:: Work item ::
List each line of the entries below that contains the string "icon", copying every such line in full.

:: Information shown ::
+ + + +
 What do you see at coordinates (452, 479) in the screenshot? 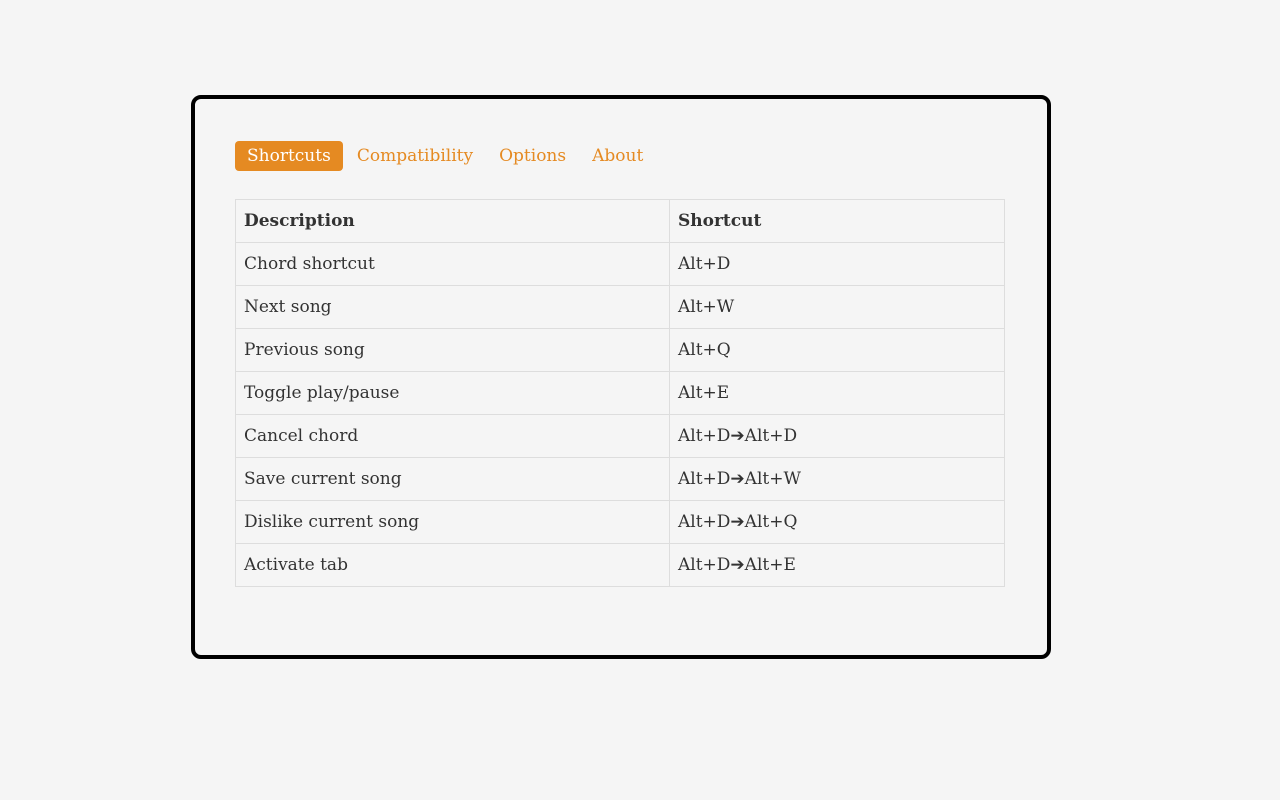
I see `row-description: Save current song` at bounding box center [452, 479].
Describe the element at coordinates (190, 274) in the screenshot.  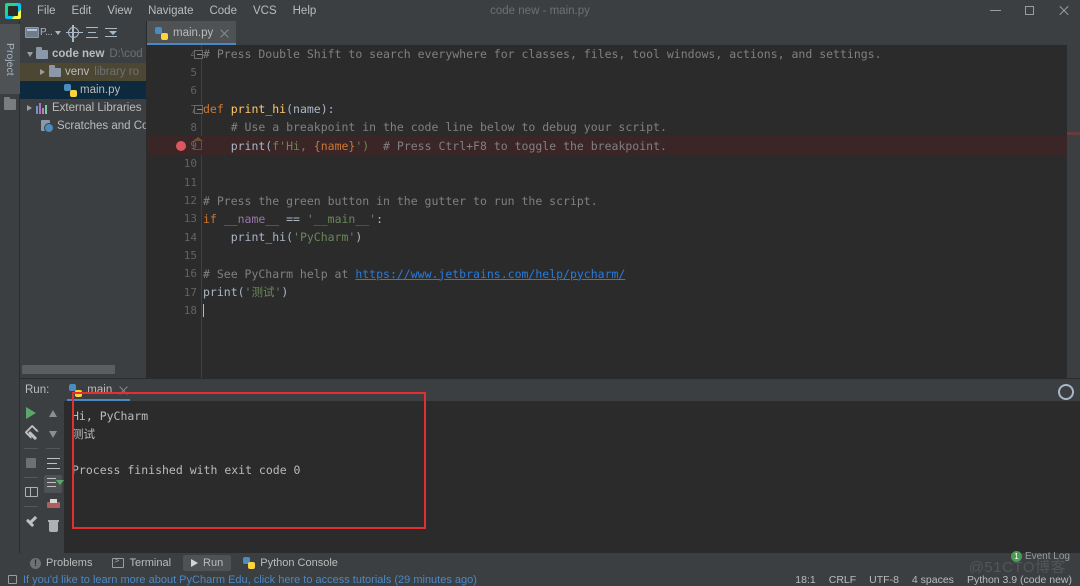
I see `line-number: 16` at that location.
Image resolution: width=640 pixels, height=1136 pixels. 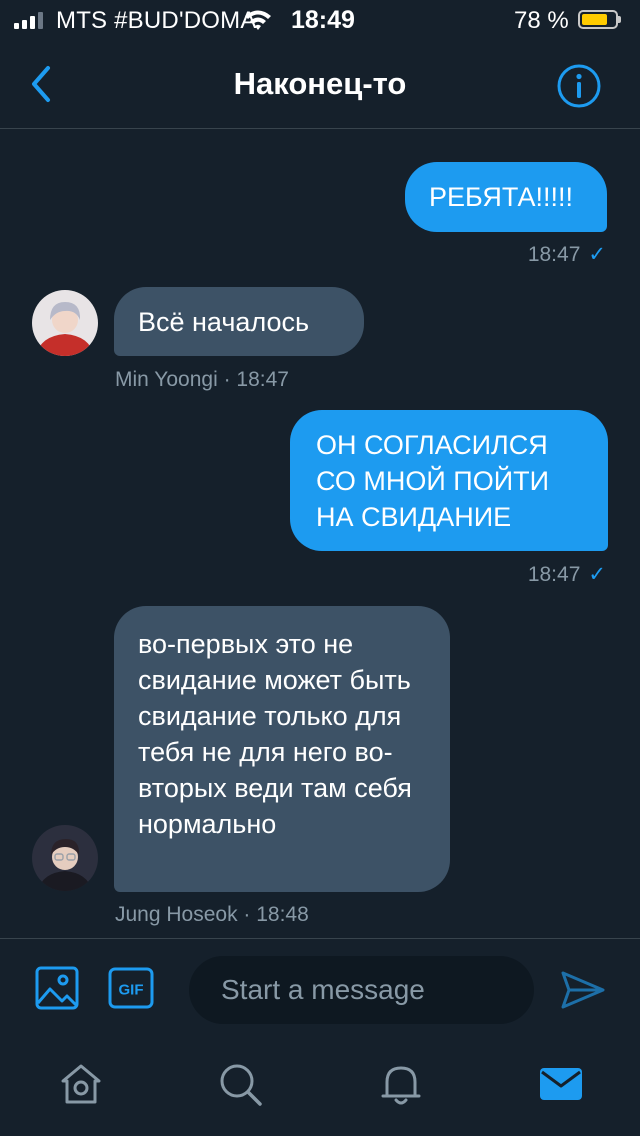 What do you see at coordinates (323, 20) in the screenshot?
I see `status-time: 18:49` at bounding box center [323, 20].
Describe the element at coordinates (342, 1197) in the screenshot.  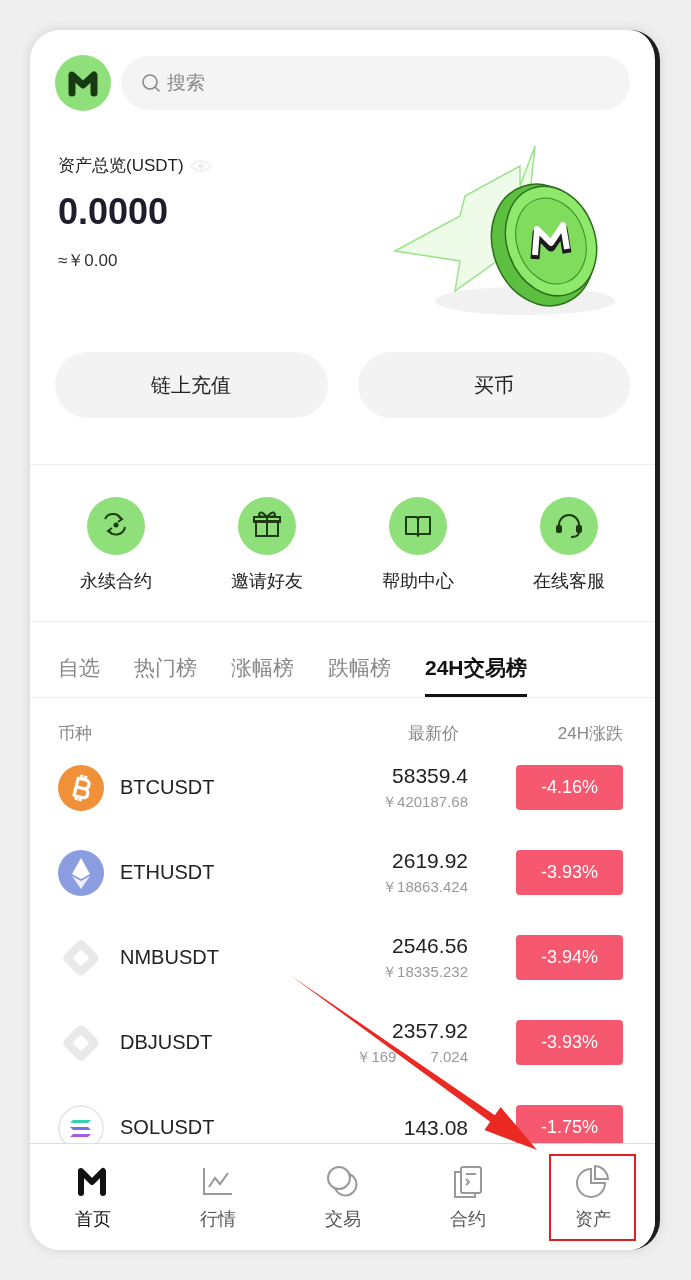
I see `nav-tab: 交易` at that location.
+ + + +
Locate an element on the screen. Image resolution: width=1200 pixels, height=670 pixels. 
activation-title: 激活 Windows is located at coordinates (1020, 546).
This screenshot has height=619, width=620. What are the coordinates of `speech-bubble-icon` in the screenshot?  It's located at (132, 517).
+ + + +
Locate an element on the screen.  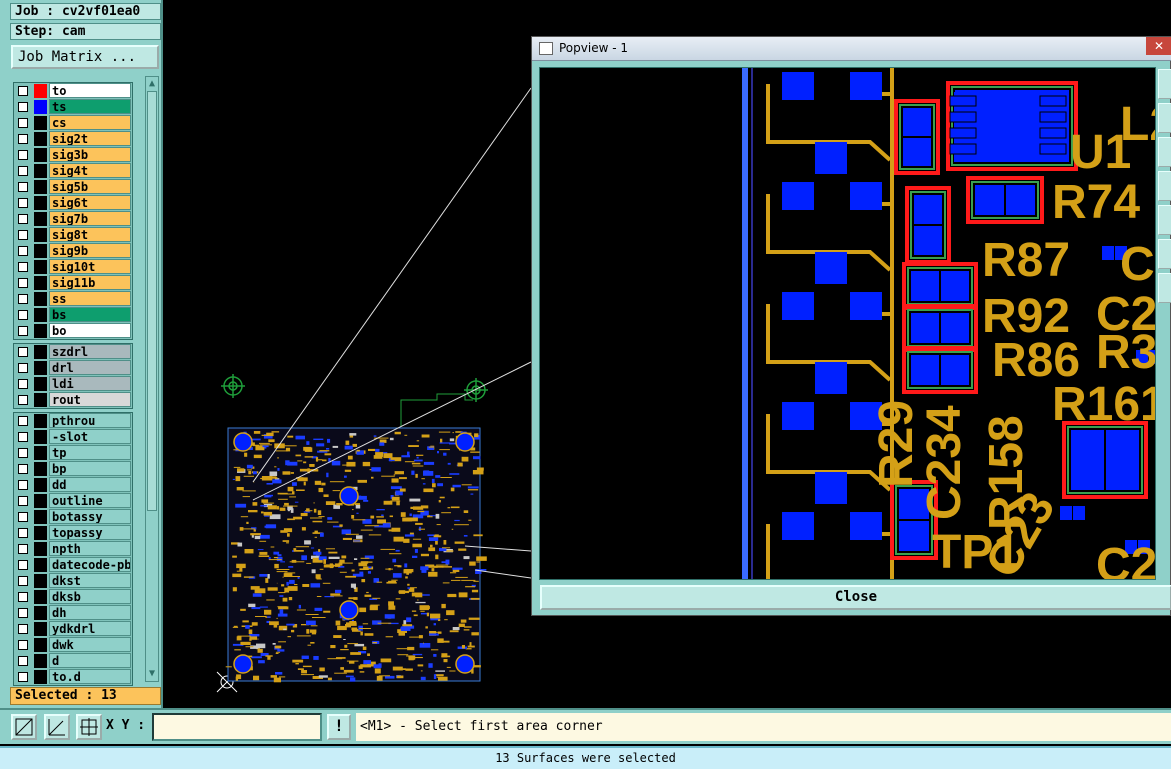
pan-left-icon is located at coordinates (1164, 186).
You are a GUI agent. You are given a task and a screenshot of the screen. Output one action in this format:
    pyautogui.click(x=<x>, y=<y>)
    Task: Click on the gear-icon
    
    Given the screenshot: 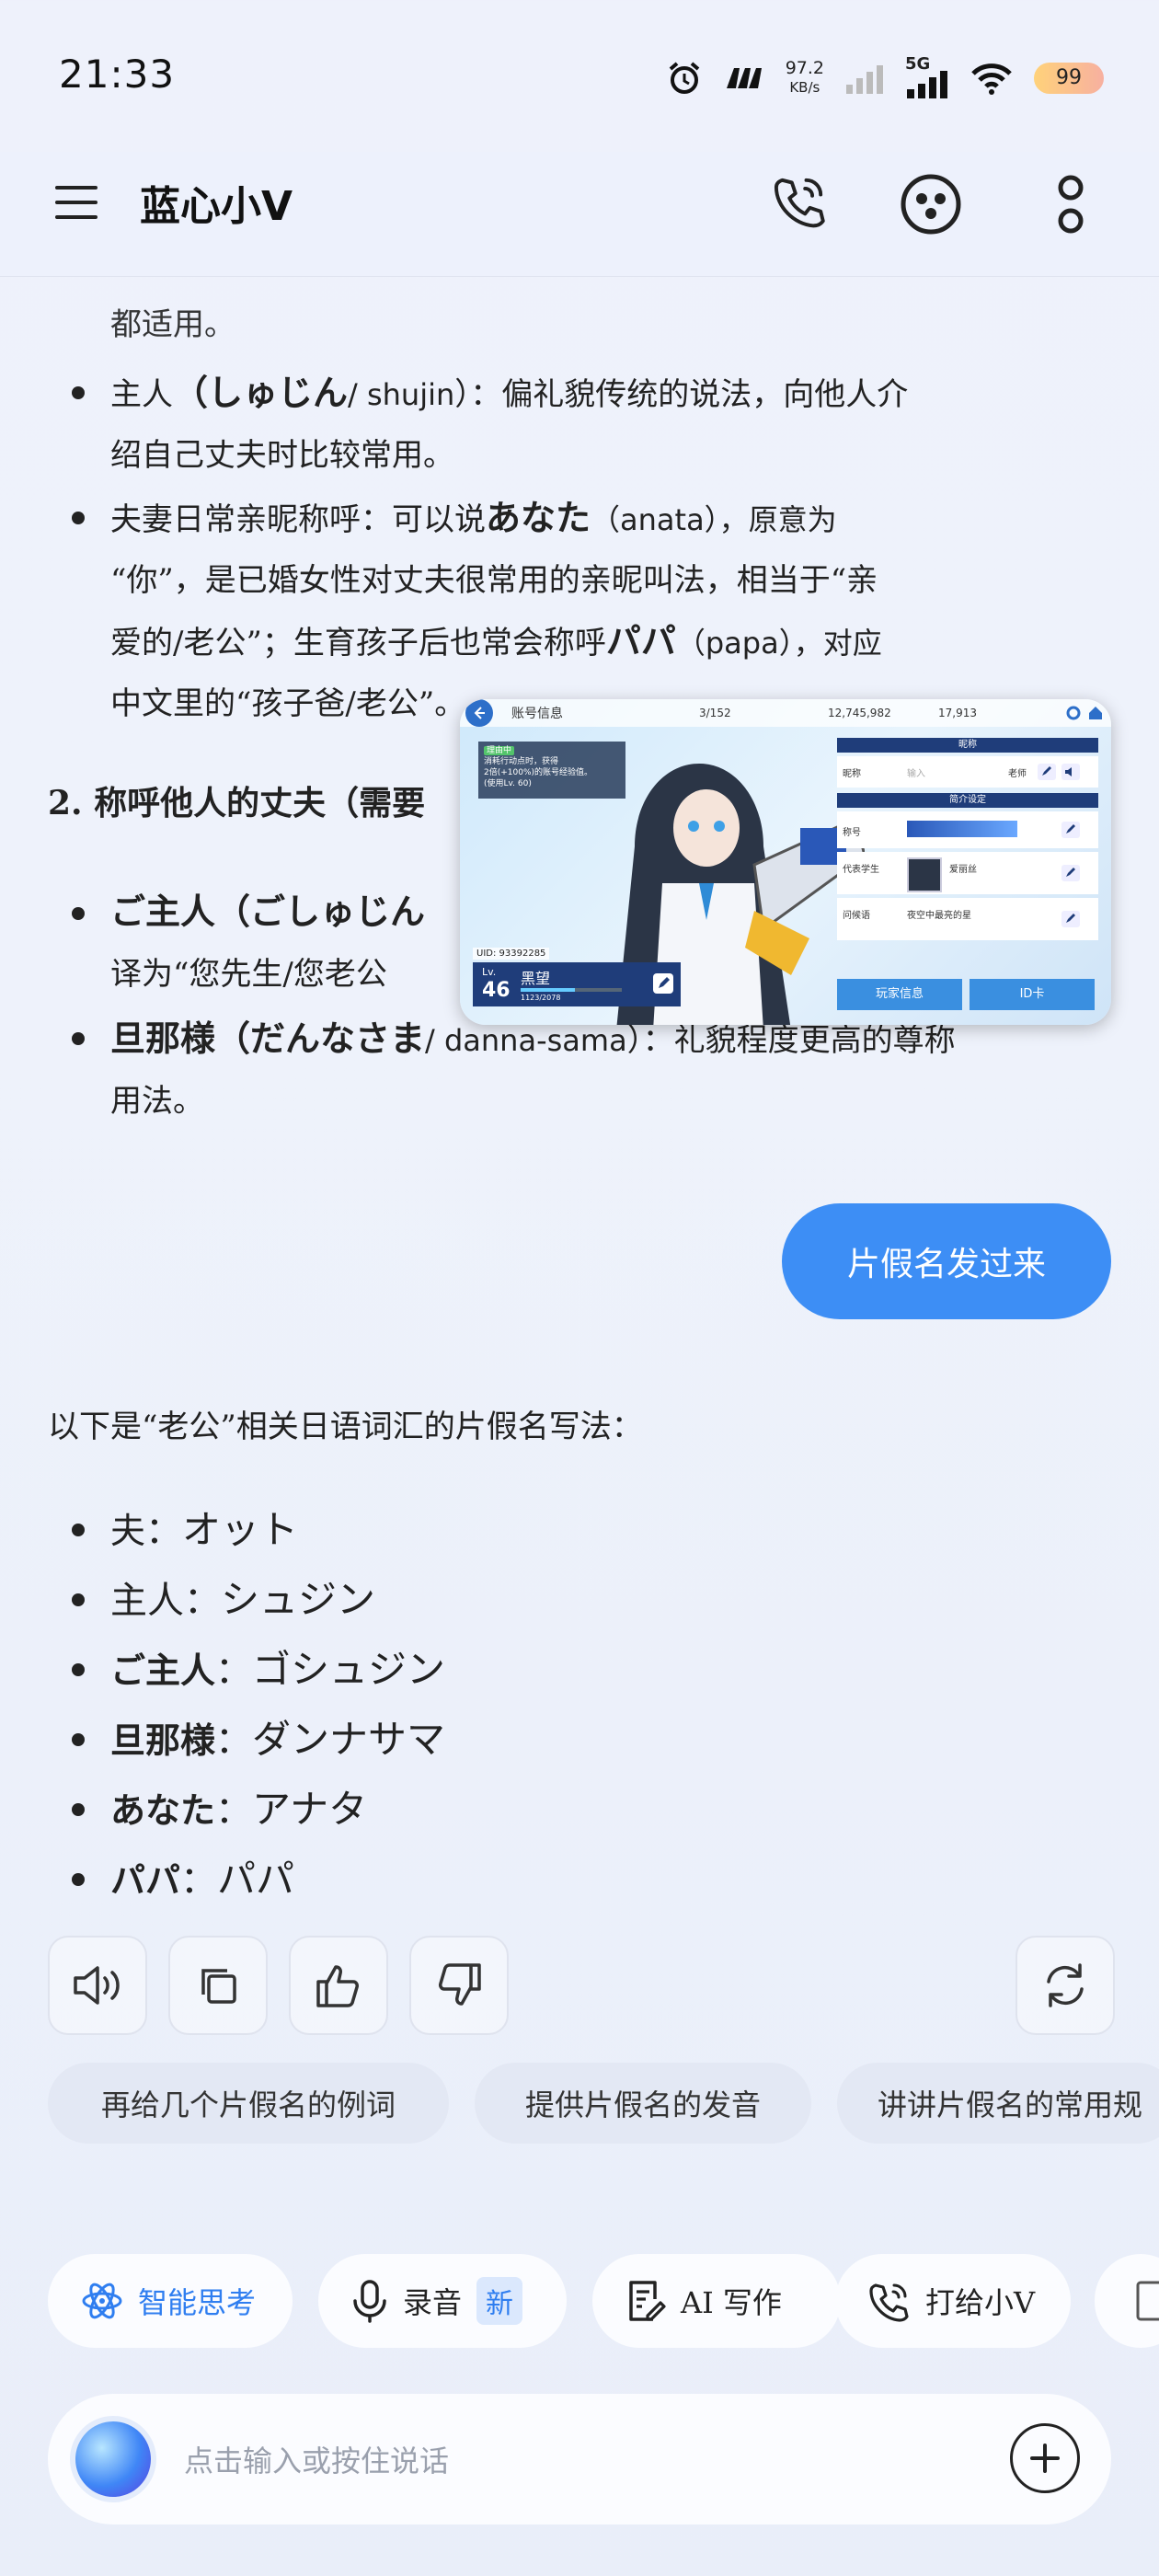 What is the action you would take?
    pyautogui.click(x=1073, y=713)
+ + + +
:: Task response ::
This screenshot has height=619, width=620. What are the coordinates of `speech-bubble-icon` in the screenshot?  It's located at (132, 517).
pan-left-icon is located at coordinates (1164, 186).
    Task: Click on the gear-icon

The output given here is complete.